The agreement between method step estimates and criterion steps is shown in Figure 2 and online supplementary Figure 2. The ADAMO and Ducharme methods yielded the lowest MAPE across all structured walking activities. In contrast, Verisense underestimated at least half of criterion steps during all structured activities. The ADAMO, Ducharme, and Kang methods all significantly overestimated steps during slow walking (0.6 m/s) and underestimated steps during fast walking (1.4 m/s) in both the treadmill and overground settings. For walking at medium speed (1.0 m/s), these methods significantly underestimated steps during treadmill walking, but they yielded unbiased estimates during overground walking. Steps during balanced and casual walking were unbiased using ADAMO and Ducharme methods, while the Kang and Verisense methods significantly underestimated steps. All methods significantly underestimated steps during the 6-min walk test. During the free-living period, all methods provided biased estimates of steps compared to StepWatch-estimated steps. Relative to StepWatch, steps were significantly overestimated using the ADAMO (mean [95% CI]: 1,054% [829.6%, 1,277.9%]), Ducharme (128% [91.0%, 165.7%]), and Kang methods (28% [11.4%, 43.9%]), while the Verisense method underestimated steps (−34% [−52.1%, −15.1%]).
Fig. 2.
Step-count method percent error (a) and absolute percent error (b) during structured activities and the free-living assessment.
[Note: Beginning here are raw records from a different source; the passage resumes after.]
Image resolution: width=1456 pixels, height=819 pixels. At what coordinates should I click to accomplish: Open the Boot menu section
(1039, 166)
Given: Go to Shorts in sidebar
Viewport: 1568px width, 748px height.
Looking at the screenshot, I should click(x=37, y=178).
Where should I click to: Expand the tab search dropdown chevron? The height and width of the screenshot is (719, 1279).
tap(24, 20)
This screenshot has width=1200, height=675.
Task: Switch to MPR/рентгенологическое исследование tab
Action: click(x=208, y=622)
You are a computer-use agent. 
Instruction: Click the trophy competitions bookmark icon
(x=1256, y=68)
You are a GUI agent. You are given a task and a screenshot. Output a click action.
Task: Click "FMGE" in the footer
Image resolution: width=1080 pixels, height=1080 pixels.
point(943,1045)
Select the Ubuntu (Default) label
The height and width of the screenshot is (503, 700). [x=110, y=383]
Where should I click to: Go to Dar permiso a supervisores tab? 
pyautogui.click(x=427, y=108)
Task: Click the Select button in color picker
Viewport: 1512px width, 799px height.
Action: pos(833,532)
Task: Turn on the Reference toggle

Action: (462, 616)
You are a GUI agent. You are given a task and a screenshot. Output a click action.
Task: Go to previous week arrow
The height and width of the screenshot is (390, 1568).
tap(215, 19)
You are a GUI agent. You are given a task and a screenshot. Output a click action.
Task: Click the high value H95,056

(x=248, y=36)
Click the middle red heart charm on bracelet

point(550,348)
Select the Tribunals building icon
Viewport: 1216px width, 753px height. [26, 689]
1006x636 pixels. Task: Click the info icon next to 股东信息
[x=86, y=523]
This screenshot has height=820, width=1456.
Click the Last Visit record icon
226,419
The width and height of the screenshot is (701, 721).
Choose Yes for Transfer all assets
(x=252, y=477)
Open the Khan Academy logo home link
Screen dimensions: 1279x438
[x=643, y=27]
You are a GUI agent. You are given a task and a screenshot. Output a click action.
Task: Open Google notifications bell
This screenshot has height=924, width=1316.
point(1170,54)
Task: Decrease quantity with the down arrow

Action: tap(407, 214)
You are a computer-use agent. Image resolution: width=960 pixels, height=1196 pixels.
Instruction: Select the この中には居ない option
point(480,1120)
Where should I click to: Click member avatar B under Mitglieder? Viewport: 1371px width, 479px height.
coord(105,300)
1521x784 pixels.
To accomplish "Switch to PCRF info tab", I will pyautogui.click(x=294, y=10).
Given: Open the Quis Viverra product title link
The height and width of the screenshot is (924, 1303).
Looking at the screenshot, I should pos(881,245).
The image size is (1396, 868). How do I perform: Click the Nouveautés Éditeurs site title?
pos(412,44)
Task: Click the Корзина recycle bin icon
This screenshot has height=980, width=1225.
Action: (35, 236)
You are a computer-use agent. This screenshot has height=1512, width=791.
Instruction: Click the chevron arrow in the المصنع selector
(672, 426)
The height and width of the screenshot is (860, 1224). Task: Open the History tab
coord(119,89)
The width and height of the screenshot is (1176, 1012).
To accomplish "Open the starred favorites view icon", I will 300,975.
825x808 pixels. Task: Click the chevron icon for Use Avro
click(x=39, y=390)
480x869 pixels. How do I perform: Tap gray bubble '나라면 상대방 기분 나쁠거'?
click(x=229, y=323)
Points indicate mean values. Error bars indicate 95% confidence intervals [CIs].
Associations between StepWatch-derived and method-estimated B6ME during the free-living assessment are illustrated in Figure 3. Of the different step-count methods, B6ME derived with the Kang method demonstrated the strongest positive association with StepWatch-derived B6ME (rho [95% CI]: 0.554 [0.147, 0.8], p = 0.011). B6ME derived from the Ducharme method also has a positive correlation. There was no significant association between Verisense- and StepWatch-derived B6ME (rho: 0.371 [−0.086, 0.699], p = 0.107). StepWatch-derived B6ME was significantly negatively correlated with ADAMO-derived B6ME.
Fig. 3.
Associations between method estimated- and StepWatch measured-B6ME steps during the free-living assessment. Solid lines reflect the linear fit. Dashed lines are lines of identity.
Results of the TPM analysis that aimed to compare the timing of criterion and predicted step events are presented in Figure 4. Compared to ADAMO and Verisense, TPM metrics were generally significantly higher for the Ducharme method at most spurious pairing thresholds. The TPM metrics become stable with spurious pairing thresholds ≥ 0.3 s, which is a reasonable difference in time allowed for different step-count methods, and the same threshold was applied for the results described in this paragraph unless stated explicitly otherwise. All methods achieved >90% precision and most methods achieved ≥ 74% recall (Ducharme = 84%; ADAMO = 81%). The Verisense method achieved the lowest recall of all methods (16% at a spurious pairing threshold of 0.3 s), indicating a high number of false negative steps compared to the other methods, which is consistent with its poor MAPE (Fig. 2). For matched step timing (%RMSE, higher is better), %RMSE was significantly higher for Ducharme compared to both ADAMO and Verisense. Overall, the Ducharme method demonstrated higher aggregated performance across precision, recall and %RMSE metrics at all spurious pairing thresholds compared to the other methods.
Fig. 4.
Transition pairing method metrics for step-count method detected steps during motion capture activities. Data presented are the grand mean and standard deviations across all tasks completed during the motion capture activities. Points indicate mean values. Error bars indicate 95% confidence intervals. Asterisks indicate that the respective result for ADAMO was significantly different form that for Ducharme. Crosses indicate that the respective result for Verisense was significantly different from that for Ducharme.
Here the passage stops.